▸ **Tasks to carry out**:
1. Summarize the page on the Judean revolts below in two sentences.
2. Answer these from the page on the Judean revolts below:
(a) Which English author does the page quote as saying "The pen is mightier than the sword"?
(b) According to the item that begins "To punish Jews for the Bar Kochba revolt", in what year did Hadrian rename Judea?
(c) According to the item that mentions Yochanan Ben Zakai, which city did he and the sages of his time leave?

▸ **Quoted passage**:
----

When The Judeans Revolted Against the Romans

English author Edward Bulwer-Lytton once said: “The pen is mightier than the sword.“ Whether or not that’s true, Jewish history shows that both can be invaluable weapons in the struggle to maintain religious life and national identity. Never was this more clear than in the period when the Romans dominated the Holy Land, when the Temple was destroyed, and — only a couple of generations later — another failed revolt and wave of persecutions decimated the ranks of the Sages, leaving the Jewish people with few teachers and dismal prospects for Jewish continuity.

  • Review
  • Discussion
  • Activities
  • Reflection
  • Further Learning
  1. Which of the following was NOT a name of a Jewish uprising against the Roman occupation of Judea?
    • Great Revolt
    • Masada Siege
    • Bar Kochba Revolt
    • Julian Revolt 
  2. To which city did Yochanan Ben Zakai and the sages of his time flee, after leaving Jerusalem?
    • Ashdod
    • Yavneh
    • Ashkelon
    • Yerucham
  3. To punish Jews for the Bar Kochba revolt, how did Hadrian rename Judea in 135 CE?
    • Palestina
    • Jupiter
    • Canaan
    • Hadriana
  4. Name the wife of Rabbi Akiva
    • Sara
    • Rivka
    • Rachel
    • Leah
  5. For what did Bar Kochba fight?

----

▸ **Data block**:
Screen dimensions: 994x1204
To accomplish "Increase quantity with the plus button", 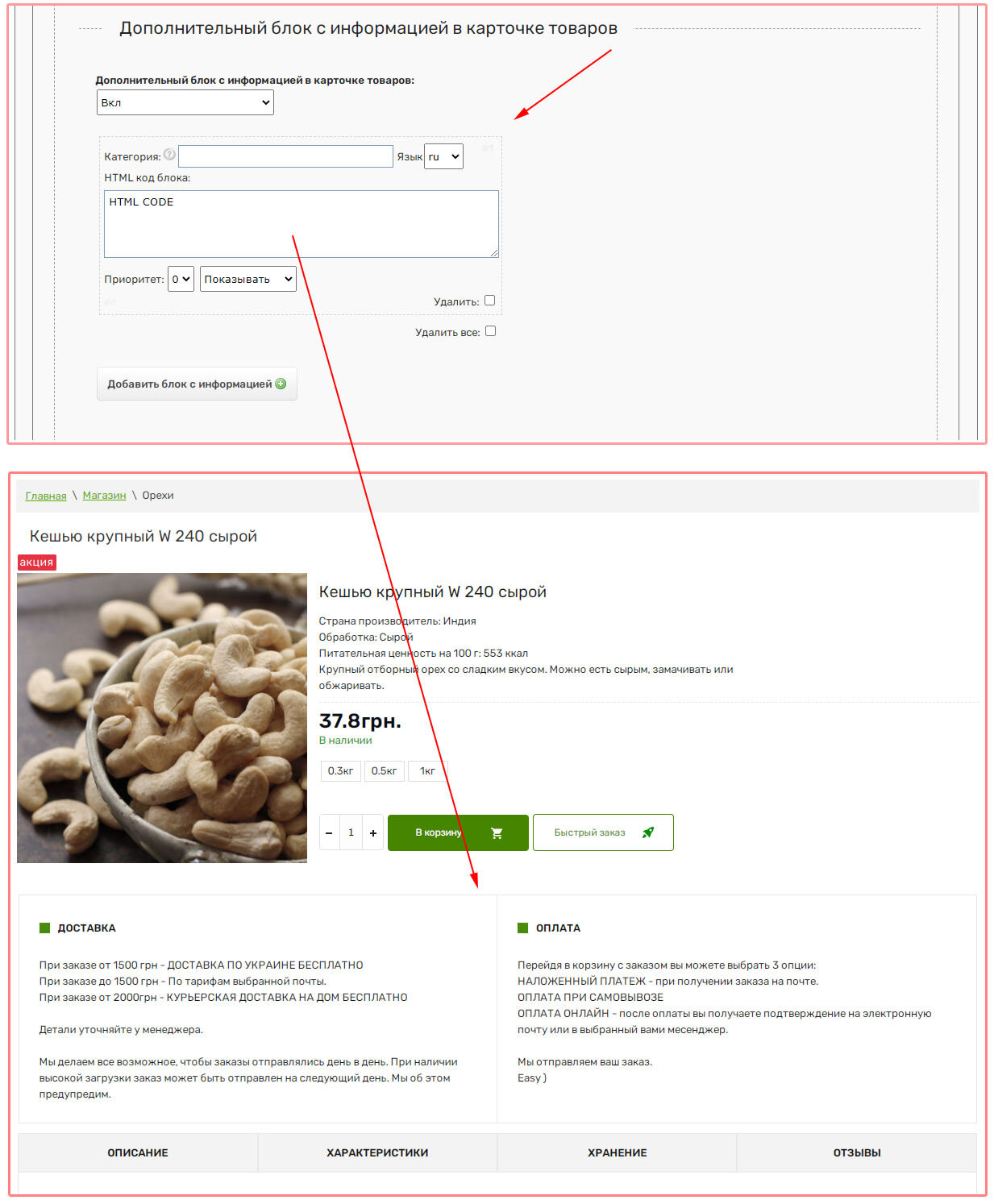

----

▸ **Task-by-task answers**:
1. Jewish history shows that both the pen and the sword can be invaluable weapons in the struggle to maintain religious life and national identity. This was clearest when the Romans dominated the Holy Land and destroyed the Temple, and a couple of generations later another failed revolt and wave of persecutions decimated the Sages, leaving the Jewish people with few teachers and dismal prospects for continuity.

2.
(a) Edward Bulwer-Lytton
(b) 135 CE
(c) Jerusalem